I'm trying to use the Banach fixed point theorem to show that an intergral equation has a unique solution, but can't seem to make my answer work any help would be appreciated.
Let $f:[a,b] \rightarrow \mathbb{R}$, $g:[a,b] \rightarrow \mathbb{R}$, $k:[a,b] \times [a,b]$ be continuous and $\sup_{x \in[a,b]} \int_{a}^{b} |k(x,y)|$ = $p<1$. Show there exists a unique continuous $f$ that solves:
$f(x)=g(x)+\int_{a}^{b}k(x,y)f(y)$
My Attempt
Define $T(f(x))=g(x)+\int_{a}^{b}k(x,y)f(y)$.
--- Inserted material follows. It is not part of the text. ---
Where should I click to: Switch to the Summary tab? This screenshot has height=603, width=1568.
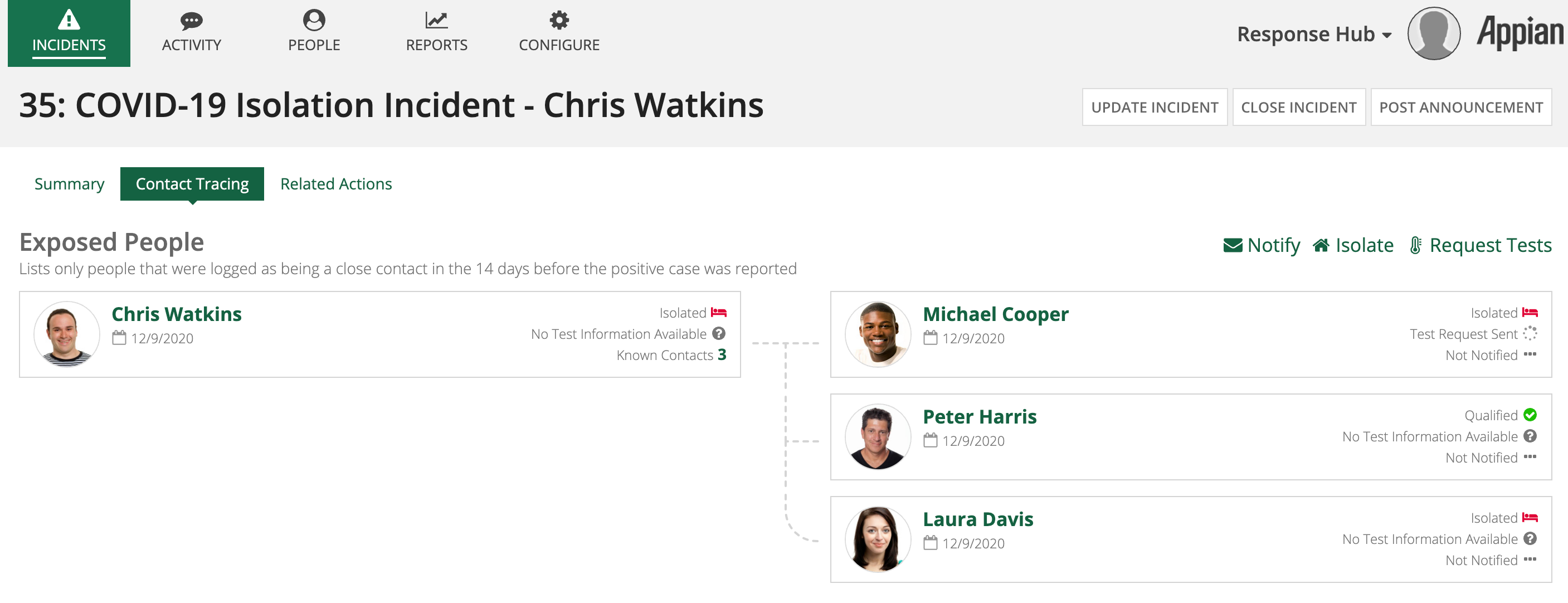68,183
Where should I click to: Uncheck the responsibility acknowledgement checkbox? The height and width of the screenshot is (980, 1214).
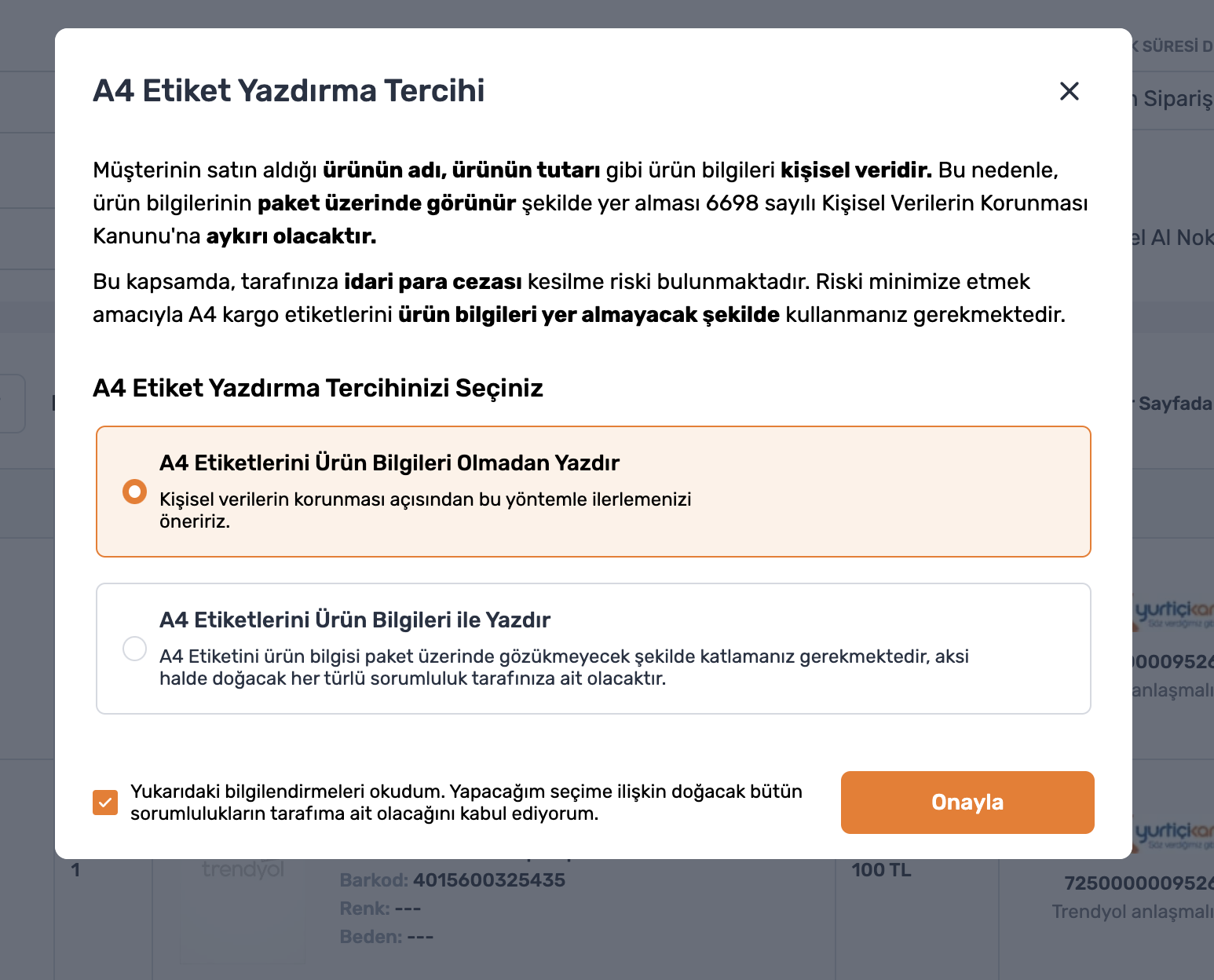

T is a map that takes continuous maps of the form of f to functions of the form of f, with the sup norm this is a banach space so if i prove a contraction I'm done.
$\|T(f(x))-T(s(x))\| = \|\int_{a}^{b}k(x,y)(f(y)-s(y))\|\leq p\bigg|\int_{a}^{b}(f(y)-s(y))\bigg|$
By the MVT $\exists c \in [a,b]$ s.t.
$p\bigg|\int_{a}^{b}(f(y)-s(y))\bigg|=p\bigg|(a-b)(f(c)-s(c))\bigg|$
I want to conclude that this is $\leq p \|f-s\|$ or something similar but I don't have that $(a-b)<1$ I thought maybe I could just say if $f$ is in the space so is $(a-b)f$ so I'd be done but I'm not convinced thats correct.
$|\int_a^bk(x,y)(f(y)-s(y))dy|\leq\int_a^b|k(x,y)|sup_{y\in[a,b]}|f(y)-s(y)|dy=\|f-s\|\int_a^b|k(x,y)|dy$.